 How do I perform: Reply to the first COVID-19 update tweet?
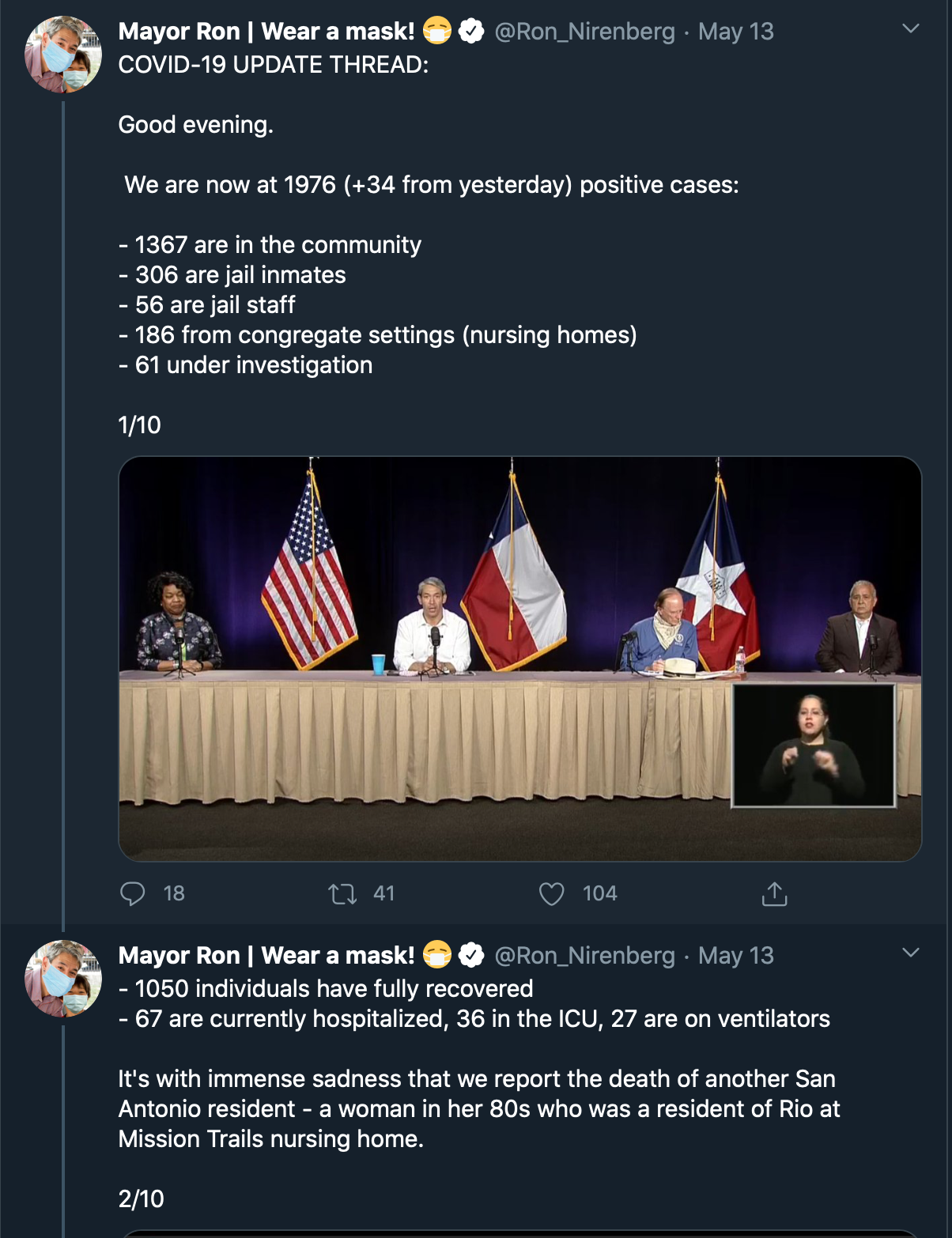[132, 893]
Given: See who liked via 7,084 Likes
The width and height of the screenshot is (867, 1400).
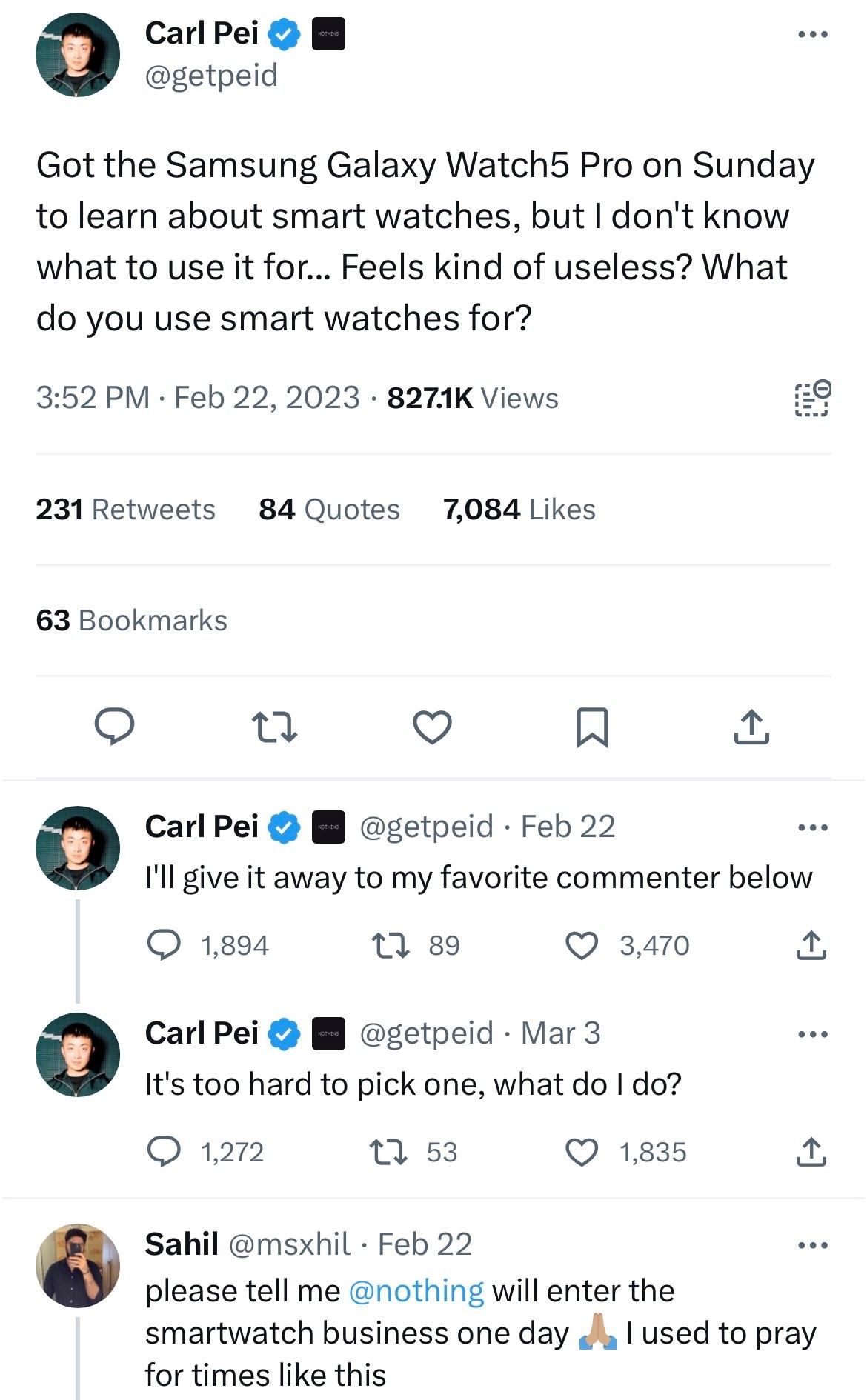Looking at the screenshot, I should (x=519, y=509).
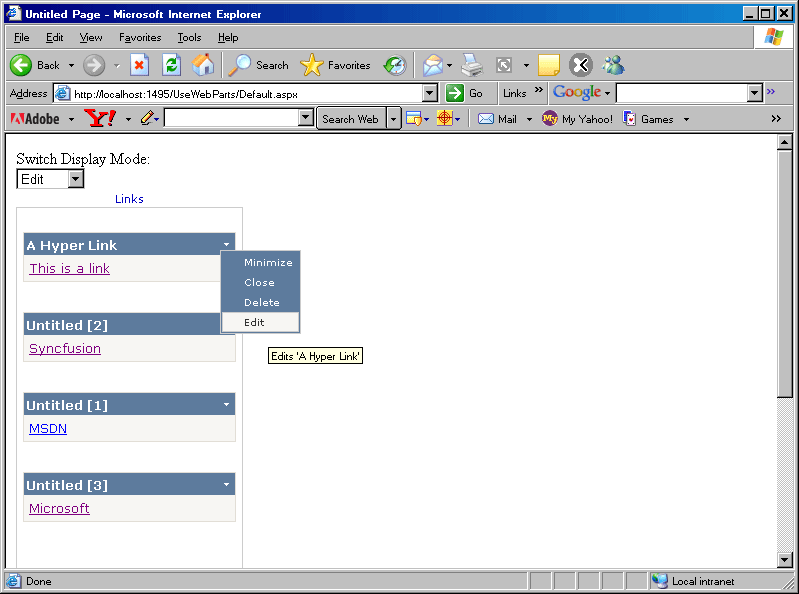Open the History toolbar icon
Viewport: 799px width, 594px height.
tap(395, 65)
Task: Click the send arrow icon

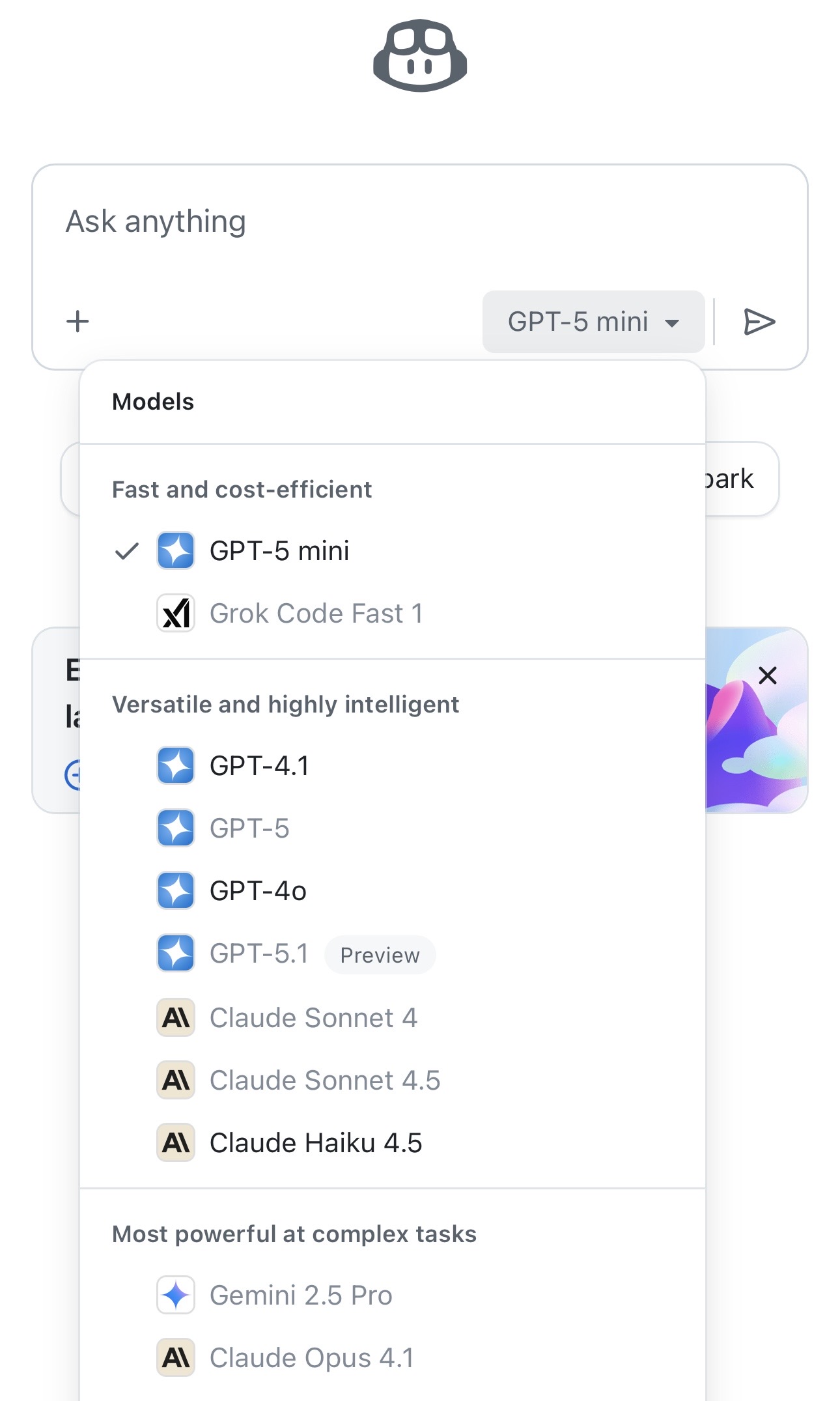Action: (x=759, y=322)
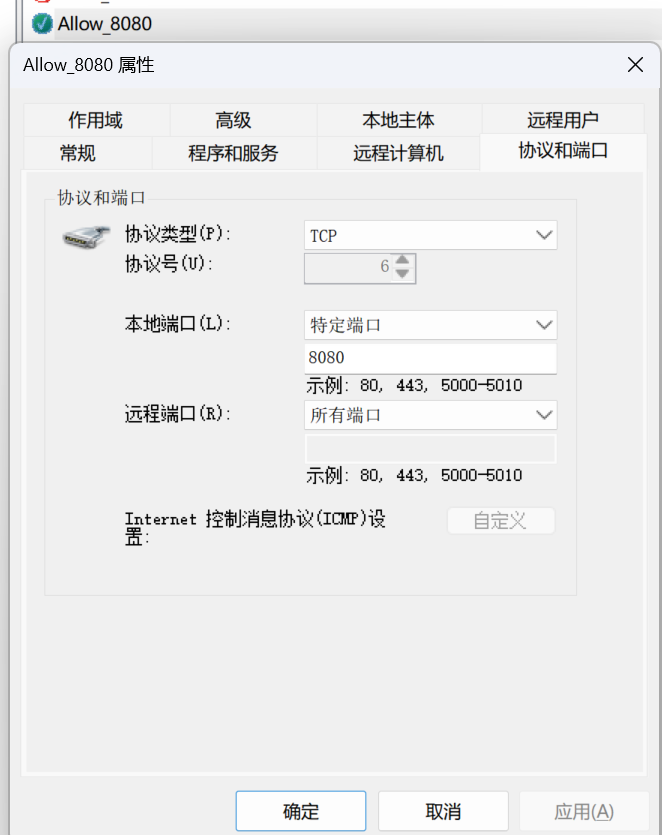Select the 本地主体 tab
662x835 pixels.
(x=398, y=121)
* * * * * * * * *
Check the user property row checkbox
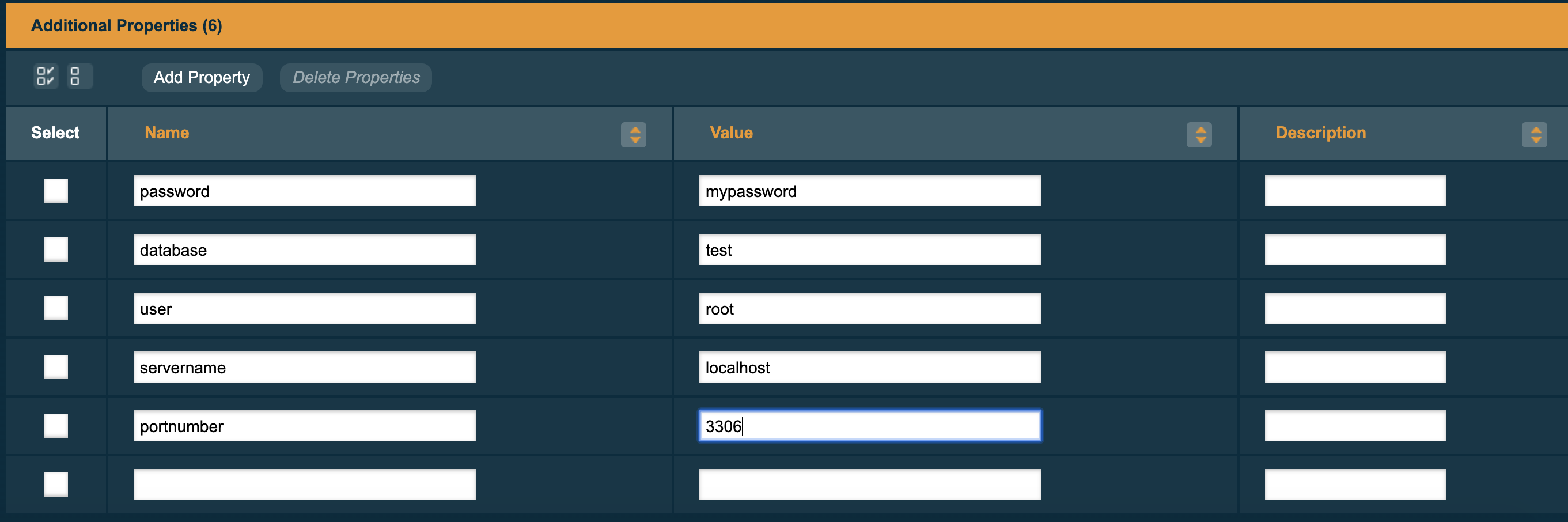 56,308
* * * * * * * * *
### Assignment
When you reach the line with "How do I perform: Reply" in the records above, begin repeating the lines exactly, and stop after the line with "Given: See who liked via 7,084 Likes". Skip all pictures.

### Task answer
 How do I perform: Reply to the first COVID-19 update tweet?
[132, 893]
Given: See who liked via 7,084 Likes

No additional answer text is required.